Boeing did not immediately provide comment.

GE9X

GE Aviation’s GE9X test programme involved a series flights with the engine hung from the wing of its 747-400

GE Aviation

At the Paris air show, GE Aviation chief executive David Joyce disclosed that his team was redesigning a stator in the GE9X’s high-pressure compressor. The issue, detected in May, resulted in exhaust gas temperatures outside an expected range and premature component deterioration, he said.

Joyce said GE Aviation would address the problem by designing a “more-robust” component, which it would install on the eight engines involved in the GE9X test programme.

In July, Boeing publicly delayed the 777X’s first flight from 2019 to 2020, citing the engine issue as the cause. The company still aims to achieve 777X certification and to deliver the first aircraft before the end of 2020, but has conceded the timeline could slip.

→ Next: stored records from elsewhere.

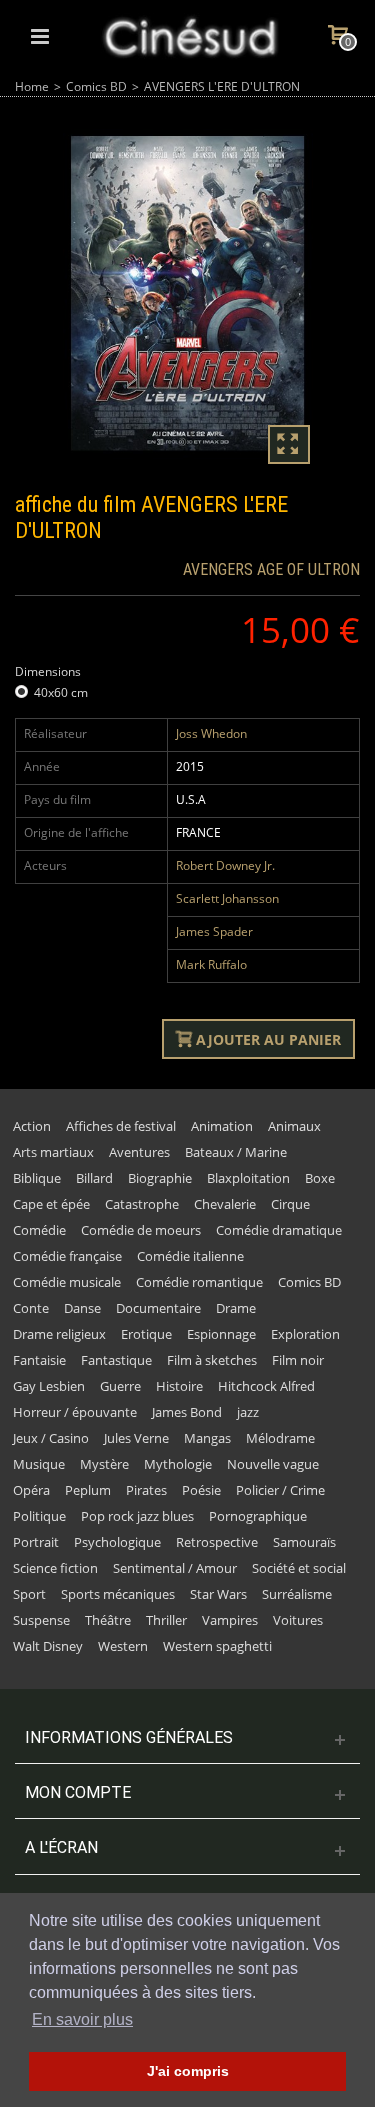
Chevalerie (225, 1204)
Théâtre (108, 1620)
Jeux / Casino (51, 1438)
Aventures (139, 1152)
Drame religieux (59, 1334)
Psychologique (117, 1542)
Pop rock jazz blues (137, 1516)
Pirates (146, 1490)
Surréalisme (297, 1594)
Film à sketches (212, 1360)
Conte (31, 1308)
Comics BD (96, 86)
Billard (94, 1178)
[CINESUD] (190, 34)
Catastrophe (142, 1204)
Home (32, 86)
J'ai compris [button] (188, 2071)
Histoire (179, 1386)
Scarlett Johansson (227, 898)
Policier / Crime (280, 1490)
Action (32, 1126)
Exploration (305, 1334)
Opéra (31, 1490)
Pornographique (258, 1516)
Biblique (37, 1178)
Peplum (88, 1490)
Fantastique (116, 1360)
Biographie (160, 1178)
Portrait (36, 1542)
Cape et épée (51, 1204)
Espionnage (221, 1334)
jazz (248, 1412)
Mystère (104, 1464)
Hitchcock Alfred (266, 1386)
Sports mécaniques (118, 1594)
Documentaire (158, 1308)
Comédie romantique (199, 1282)
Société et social (299, 1568)
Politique (39, 1516)
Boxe (320, 1178)
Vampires (230, 1620)
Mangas (207, 1438)
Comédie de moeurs (141, 1230)
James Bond (187, 1412)
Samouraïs (304, 1542)
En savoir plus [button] (82, 2019)
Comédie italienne (190, 1256)
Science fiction (55, 1568)
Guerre (120, 1386)
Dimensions (49, 671)
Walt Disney (48, 1646)
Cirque (290, 1204)
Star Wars (218, 1594)
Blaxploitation (248, 1178)
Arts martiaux (53, 1152)
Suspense (41, 1620)
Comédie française (67, 1256)
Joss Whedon (211, 733)
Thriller (166, 1620)
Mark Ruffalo (211, 964)
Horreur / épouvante (75, 1412)
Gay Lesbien (49, 1386)
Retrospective (217, 1542)
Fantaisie (39, 1360)
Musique (39, 1464)
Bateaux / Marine (236, 1152)
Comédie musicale (67, 1282)
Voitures (298, 1620)
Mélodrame (280, 1438)
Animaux (294, 1126)
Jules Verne (136, 1438)
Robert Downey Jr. (225, 865)
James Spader (214, 931)
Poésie (201, 1490)
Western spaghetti (217, 1646)
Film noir (298, 1360)
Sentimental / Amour (175, 1568)
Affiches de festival (121, 1126)
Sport (29, 1594)
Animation (222, 1126)
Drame (236, 1308)
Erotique (146, 1334)
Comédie (39, 1230)
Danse (82, 1308)
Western (123, 1646)
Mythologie (178, 1464)
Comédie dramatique (279, 1230)
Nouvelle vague (273, 1464)
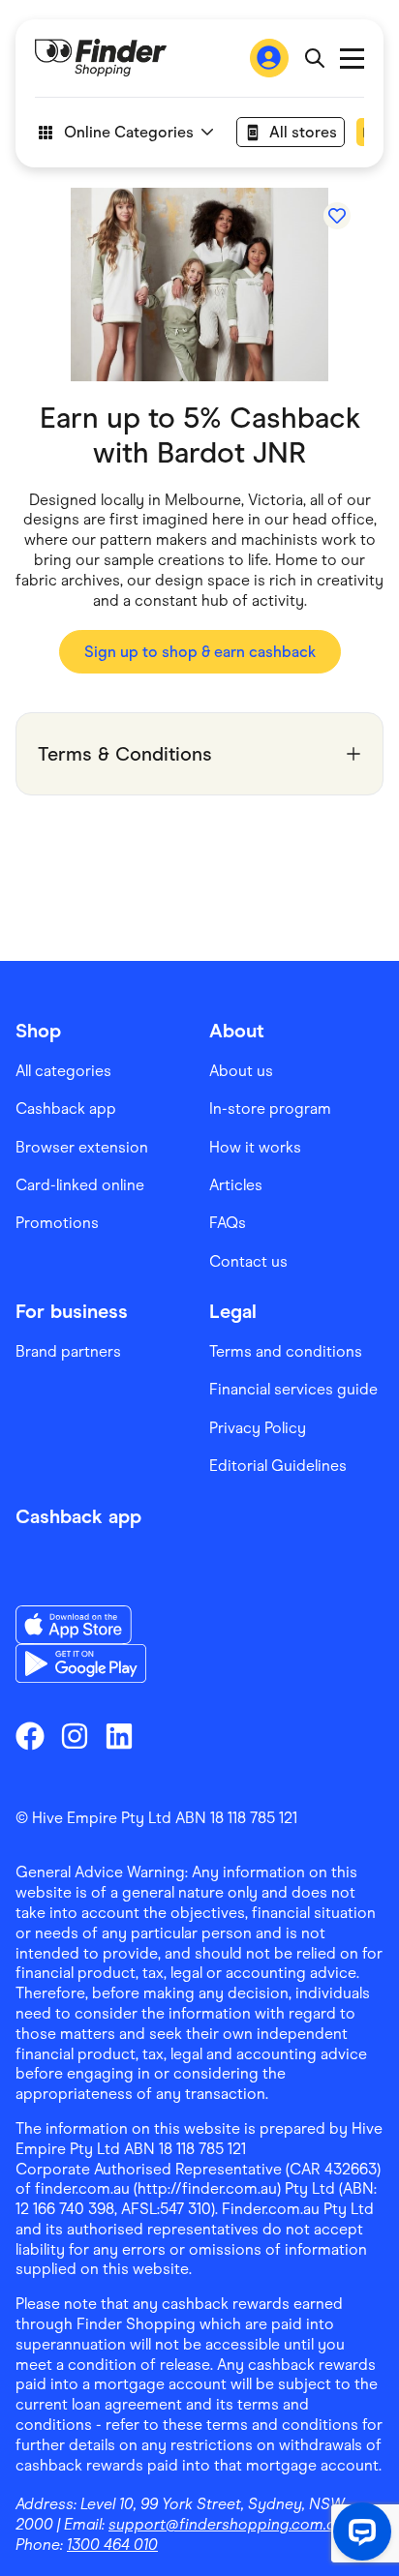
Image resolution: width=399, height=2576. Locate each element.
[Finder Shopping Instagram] (74, 1736)
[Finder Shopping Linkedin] (119, 1736)
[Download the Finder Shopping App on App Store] (80, 1624)
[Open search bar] (314, 58)
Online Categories (129, 132)
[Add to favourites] (337, 215)
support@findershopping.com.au (226, 2524)
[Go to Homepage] (101, 58)
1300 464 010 (112, 2544)
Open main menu (352, 58)
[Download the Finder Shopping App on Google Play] (80, 1663)
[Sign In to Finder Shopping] (269, 58)
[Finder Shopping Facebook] (30, 1736)
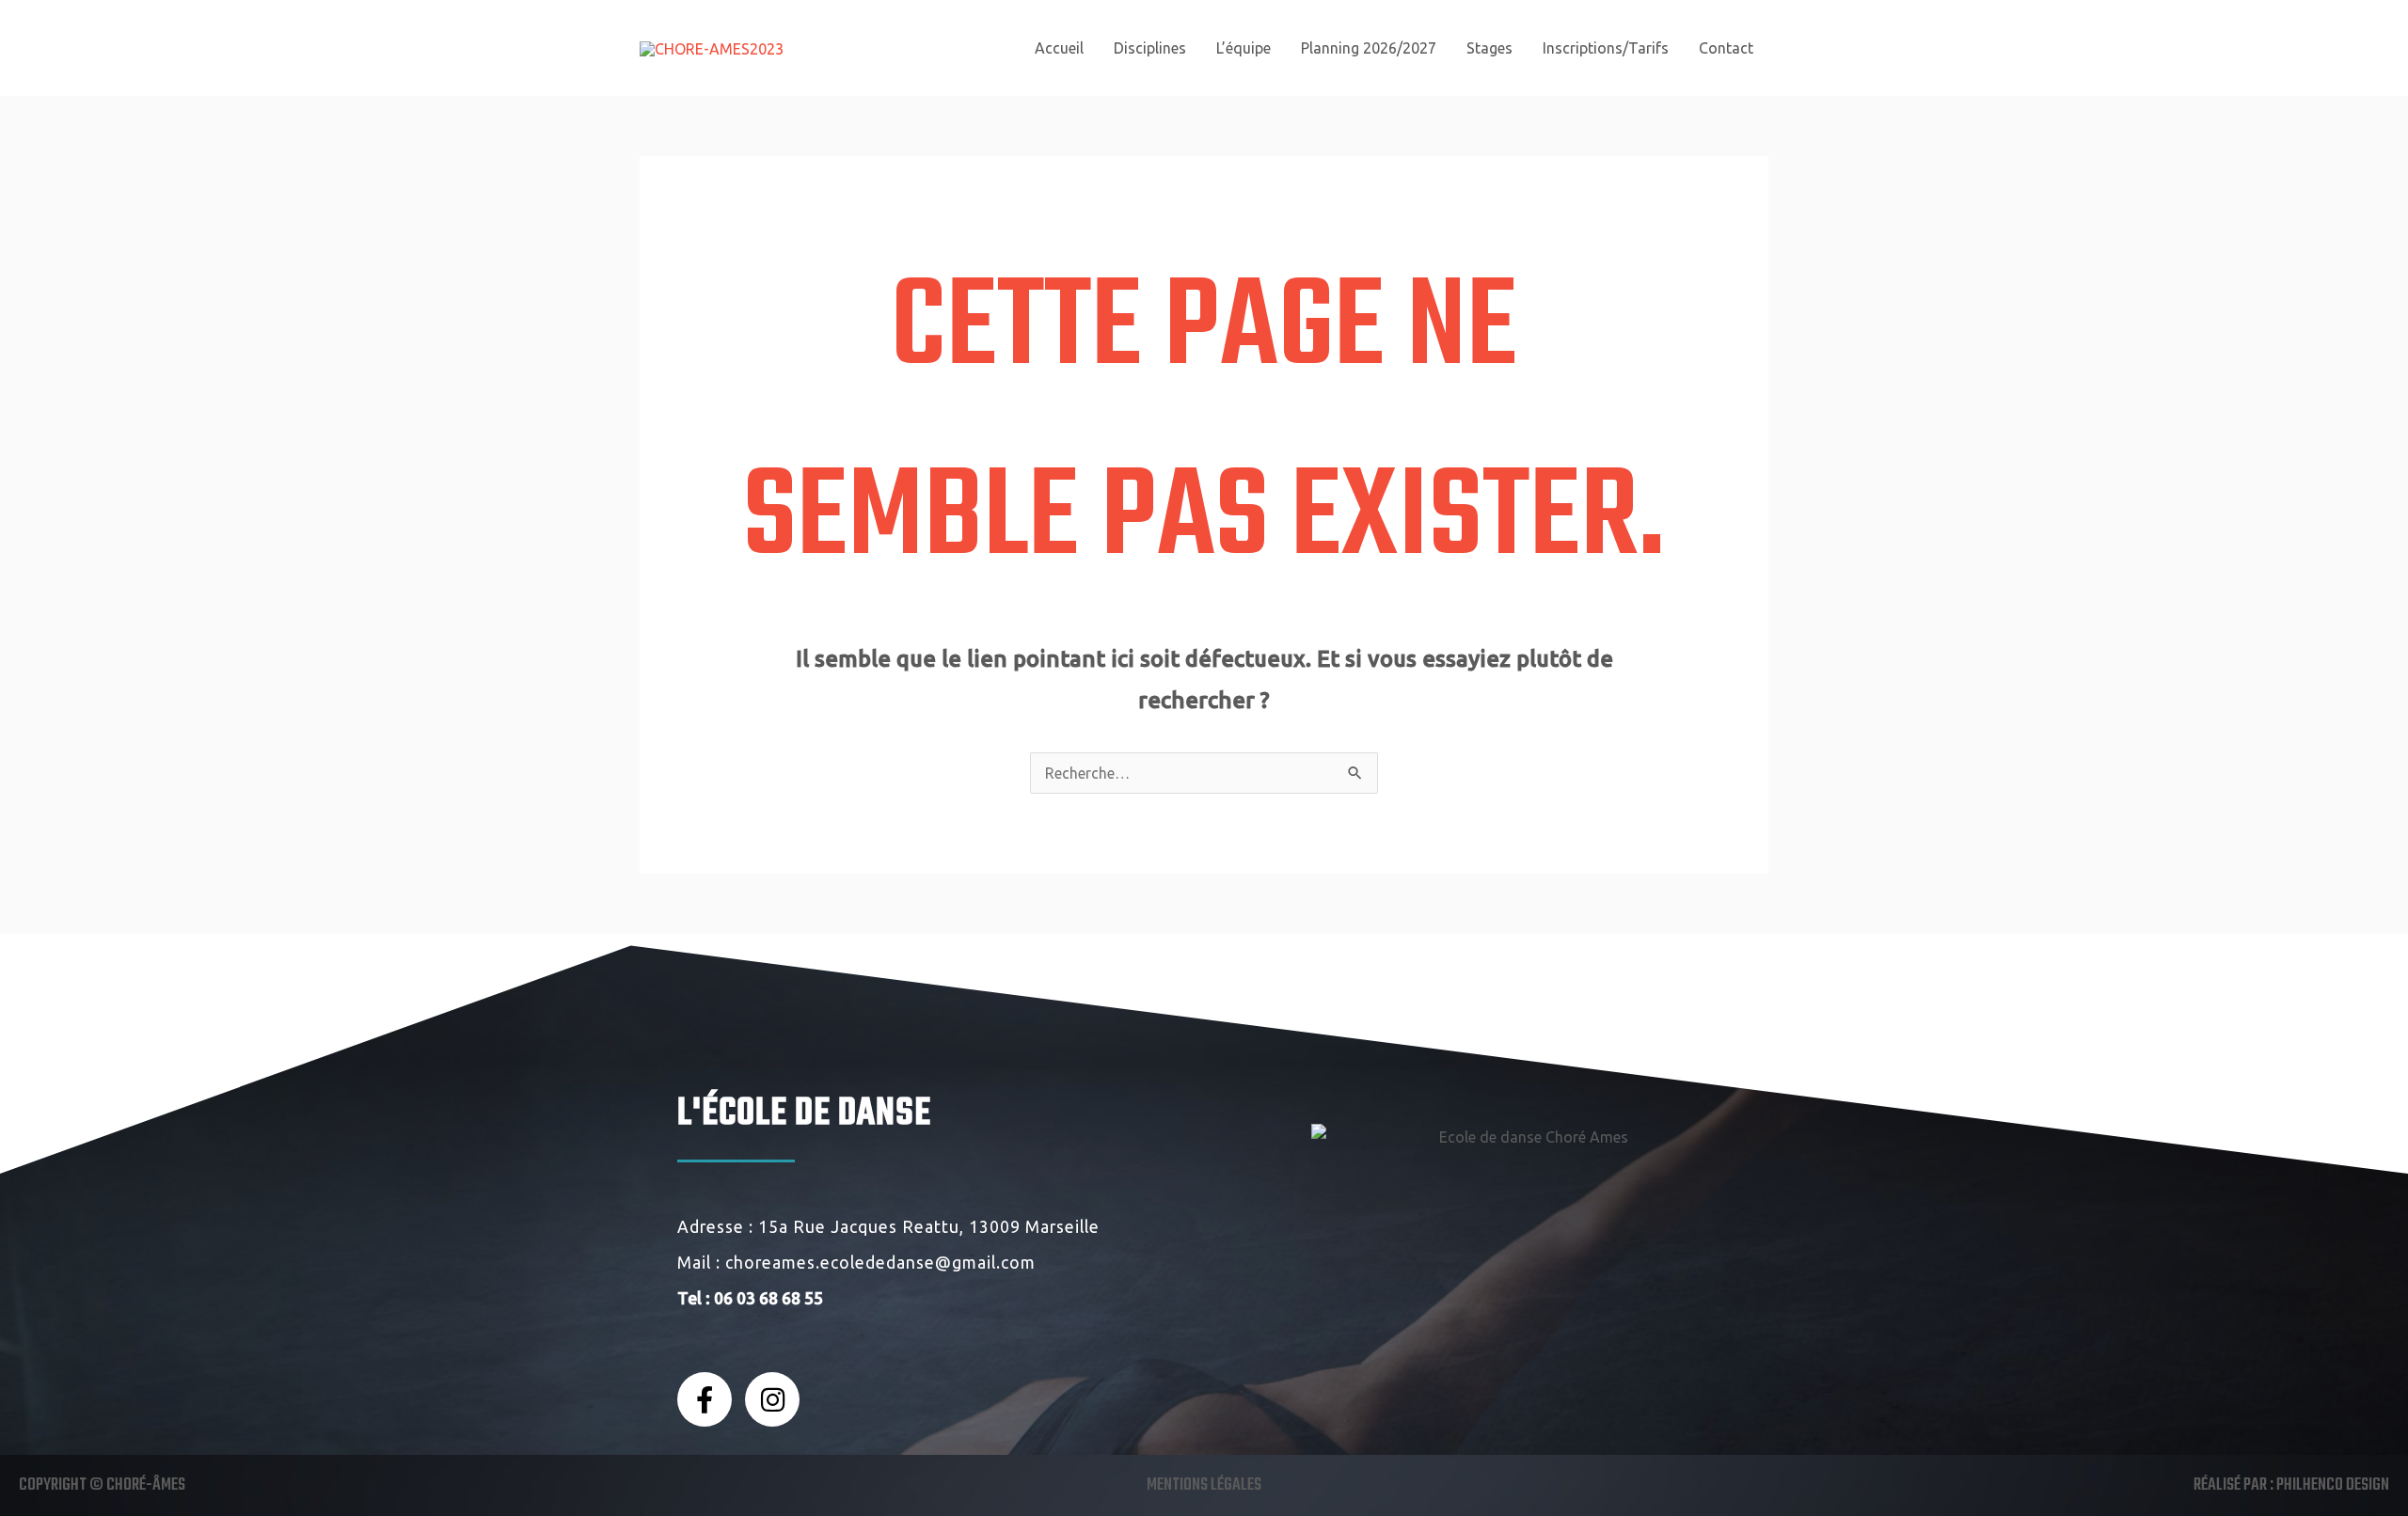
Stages (1489, 47)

Volga-Dnepr intends to transport the “GE9X engines, as well as ancillary parts and equipment”, back to GE Aviation within the next month on Antonov An-124 freighters, according to its regulatory request with the DOT. Non-US airlines wishing to operate intra-US flights generally need exemptions from US regulators.

US-based airlines are unable to transport the massive GE9Xs, which ship on a stand measuring roughly 8 x 4 x 4m (26 x 14 x 13ft) and weighing 36,000lb (16,300kg), Volga-Dnepr’s application says.

“Approval of the requested exemption is necessary to enable Volga-Dnepr to respond to an emergency created by unusual circumstances not arising in the normal course of business,” it says. “Failure to deliver the engines by air could delay testing, production and subsequent delivery of Boeing airplanes, which would cause financial harm to GE Aviation, Boeing and their customers.”

Story update on 21 August:

Boeing tells FlightGlobal it “is returning the first set of GE9X test-flight engines to GE for retrofit”.

“As discussed during Boeing’s third quarter earnings call, there were some challenges with the engine that were discovered during pre-flight testing,” it says.